Work to complete: Could you output, word for word, the part of the text on the Tata mobile health service from "But what if" to "cents a minute."?

Extract provided:
=== Begin Enclosure ===

India’s Tata Teleservices (News - Alert) Limited has announced it has recently partnered with Healthcare Magic to launch a mobile health service which “provides assistance under medical emergency situations and also offers medical consultations.”


According to Tata officials, “to use the interactive voice response-based doctor on call service, Tata Indicom subscribers need to dial 54887. A doctor registers the personal data and medical history of the subscriber. Then an attending doctor diagnoses the case and determines whether a subscriber's case falls under the acute, chronic or emergency heads.”

But what if it’s more of an, ah, acute situation? Those can be tricky. Glad you asked, the system’s built for that too: “In an acute condition, the caller will be given three different diagnoses by the attending doctor who also suggests some home remedy for immediate relief.”

And you chronic sufferers are in luck, too. “In case of a chronic condition, the attending doctor will suggest a future course of action or preventive measures such as change in lifestyle,” Tata officials say. Since of course you’re willing to take lifestyle advice from a doctor you’ve never met except for a two-minute phone call, who’s costing you nine rupees, or about twenty cents a minute.

=== End Enclosure ===

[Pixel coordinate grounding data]
=== Begin Enclosure ===

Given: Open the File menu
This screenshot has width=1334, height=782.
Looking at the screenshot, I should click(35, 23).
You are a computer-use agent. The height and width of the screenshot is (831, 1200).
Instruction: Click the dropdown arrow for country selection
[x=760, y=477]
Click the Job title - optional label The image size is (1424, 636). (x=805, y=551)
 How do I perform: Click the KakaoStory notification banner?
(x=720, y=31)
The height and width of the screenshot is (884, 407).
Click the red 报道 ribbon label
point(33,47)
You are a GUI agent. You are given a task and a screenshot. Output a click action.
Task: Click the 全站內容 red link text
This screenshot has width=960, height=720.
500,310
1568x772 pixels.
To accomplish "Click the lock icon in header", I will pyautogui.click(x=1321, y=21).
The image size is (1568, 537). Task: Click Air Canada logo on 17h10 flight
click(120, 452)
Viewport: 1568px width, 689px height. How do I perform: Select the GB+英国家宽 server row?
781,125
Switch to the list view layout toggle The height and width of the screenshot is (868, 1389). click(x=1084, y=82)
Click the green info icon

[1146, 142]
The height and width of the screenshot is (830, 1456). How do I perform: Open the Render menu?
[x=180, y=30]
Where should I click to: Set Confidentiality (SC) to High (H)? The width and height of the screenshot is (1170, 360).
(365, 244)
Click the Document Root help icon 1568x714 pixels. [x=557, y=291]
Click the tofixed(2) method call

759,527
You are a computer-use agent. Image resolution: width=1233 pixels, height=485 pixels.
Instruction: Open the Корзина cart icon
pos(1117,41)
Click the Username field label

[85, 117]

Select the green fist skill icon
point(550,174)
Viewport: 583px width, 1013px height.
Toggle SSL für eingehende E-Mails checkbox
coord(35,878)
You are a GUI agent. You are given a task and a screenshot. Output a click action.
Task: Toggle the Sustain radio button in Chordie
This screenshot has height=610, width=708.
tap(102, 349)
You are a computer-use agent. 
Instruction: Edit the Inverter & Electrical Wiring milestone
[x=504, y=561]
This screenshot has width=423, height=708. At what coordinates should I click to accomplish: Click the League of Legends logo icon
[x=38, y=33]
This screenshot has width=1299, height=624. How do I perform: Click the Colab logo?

=== End Enclosure ===

Exercise response:
But what if it’s more of an, ah, acute situation? Those can be tricky. Glad you asked, the system’s built for that too: “In an acute condition, the caller will be given three different diagnoses by the attending doctor who also suggests some home remedy for immediate relief.”

And you chronic sufferers are in luck, too. “In case of a chronic condition, the attending doctor will suggest a future course of action or preventive measures such as change in lifestyle,” Tata officials say. Since of course you’re willing to take lifestyle advice from a doctor you’ve never met except for a two-minute phone call, who’s costing you nine rupees, or about twenty cents a minute.